Allow friends and family to provide support. A University of Pittsburgh study found that dieters that had at least one other person check in on their progress lost twice as much weight as those who didn’t have any support. Letting other people know your goals and problem areas provides another level of accountability and motivation. A spouse, best friend, or co-worker can help by being an accountability partner or fitness buddy that keeps you honest with your choices and active toward your goals. Some people do better staying on track with those they don't physically know instead of those that are "in their face" all the time.
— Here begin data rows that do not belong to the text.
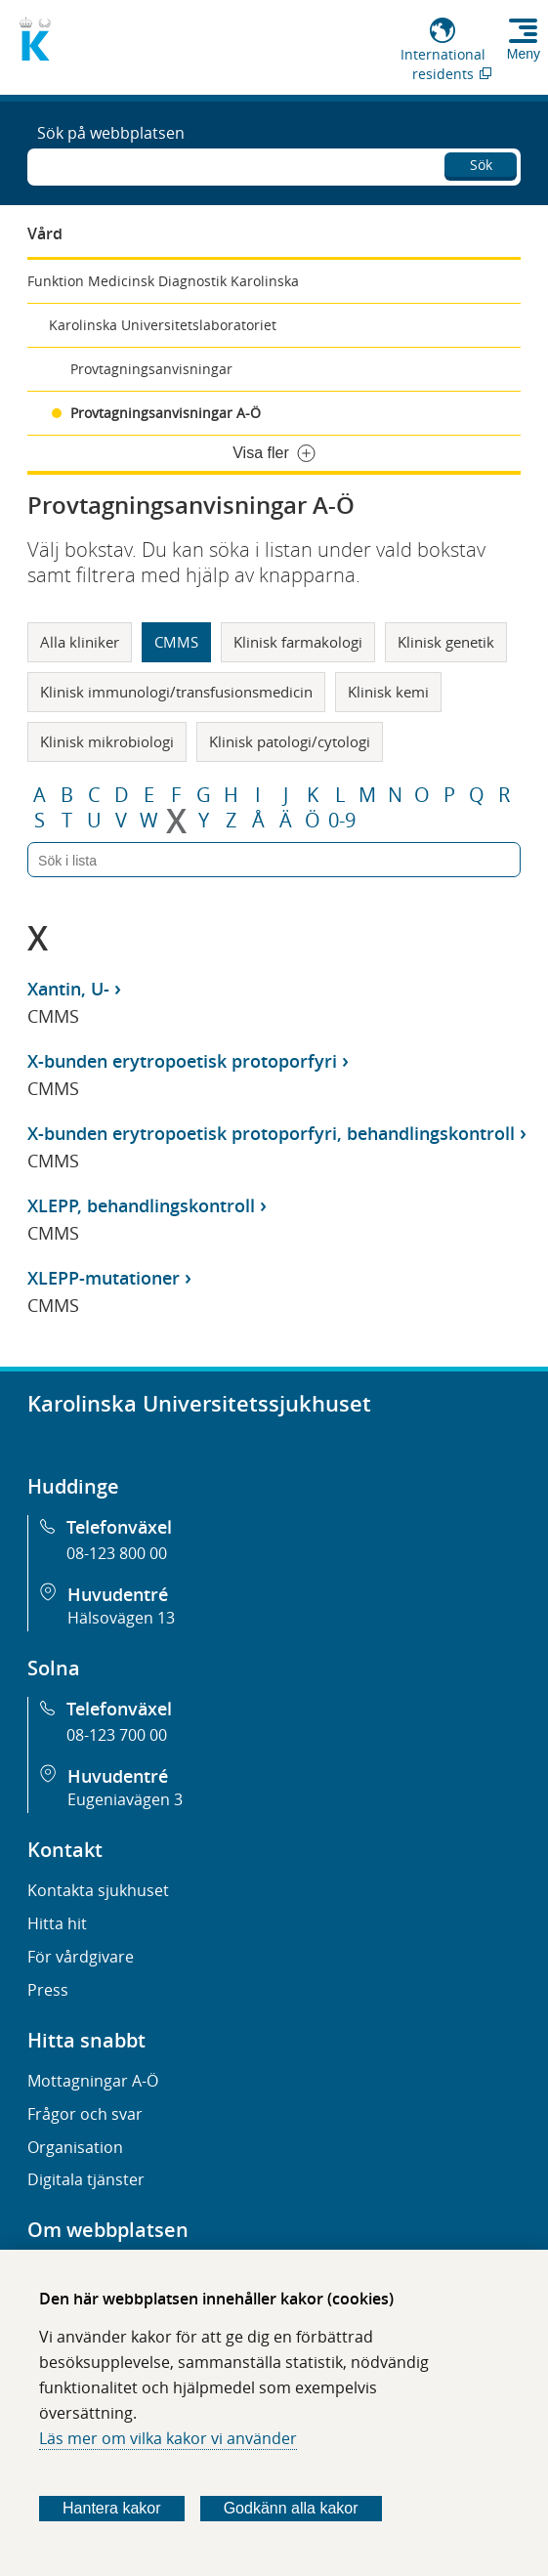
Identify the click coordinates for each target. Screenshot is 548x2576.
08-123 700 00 (116, 1735)
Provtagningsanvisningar (151, 368)
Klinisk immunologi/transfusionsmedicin (176, 691)
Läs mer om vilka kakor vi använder (168, 2438)
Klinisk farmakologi (297, 642)
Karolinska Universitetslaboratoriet (162, 325)
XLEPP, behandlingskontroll (141, 1205)
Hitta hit (57, 1923)
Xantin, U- (68, 988)
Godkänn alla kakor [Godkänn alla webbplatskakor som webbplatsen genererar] (291, 2508)
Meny (523, 54)
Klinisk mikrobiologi (107, 741)
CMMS (176, 642)
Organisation (75, 2147)
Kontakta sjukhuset (98, 1890)
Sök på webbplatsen (111, 133)
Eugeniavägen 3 (125, 1799)
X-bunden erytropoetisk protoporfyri (182, 1061)
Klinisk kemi (388, 691)
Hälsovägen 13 (121, 1617)
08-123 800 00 (116, 1553)
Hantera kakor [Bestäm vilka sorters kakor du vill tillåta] (112, 2508)
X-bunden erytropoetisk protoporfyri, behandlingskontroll (271, 1133)
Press (47, 1990)
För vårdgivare (80, 1956)
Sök (481, 164)
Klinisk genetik (446, 642)
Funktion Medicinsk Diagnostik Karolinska (163, 281)
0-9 (342, 820)
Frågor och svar (85, 2114)
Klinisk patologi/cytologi (289, 741)
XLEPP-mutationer (103, 1277)
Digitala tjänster (86, 2179)
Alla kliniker (79, 642)
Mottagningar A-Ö (92, 2080)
Social media and virtual friendships provide great accountability options through online message boards, fitness challenges, or groups and teams with other people that share similar lifestyles and circumstances. If you have tried many of these but still struggle with being accountable to your goals, perhaps a mixture of LIVE interaction with people you don't physically know would be of benefit to you.
SparkPeople LIVE! may be something to try out for a week (the first week is free!) to see if a live online support and motivation meeting provides the combination that fills an accountability gap you didn't even know existed. Spark member QUERIDAANA recently shared benefits she found through SparkPeople LIVE! online meetings. "The fact that we have to report on our progress, goals, woo hoos (accomplishments or feel good, proud, positive moments) has changed my thinking and helped me focus on the positives in my day and not take the good things for granted." If you have found social media support to be beneficial but need to take it up a notch to improve your personal accountability, a live online connection with other people with similar goals might be something to consider.
How accountable is your life? Are you 100% accountable for your actions and choices? Have you found support from physical or virtual partners? Is accountability an area you need to work on to reach your goals? How will you do it?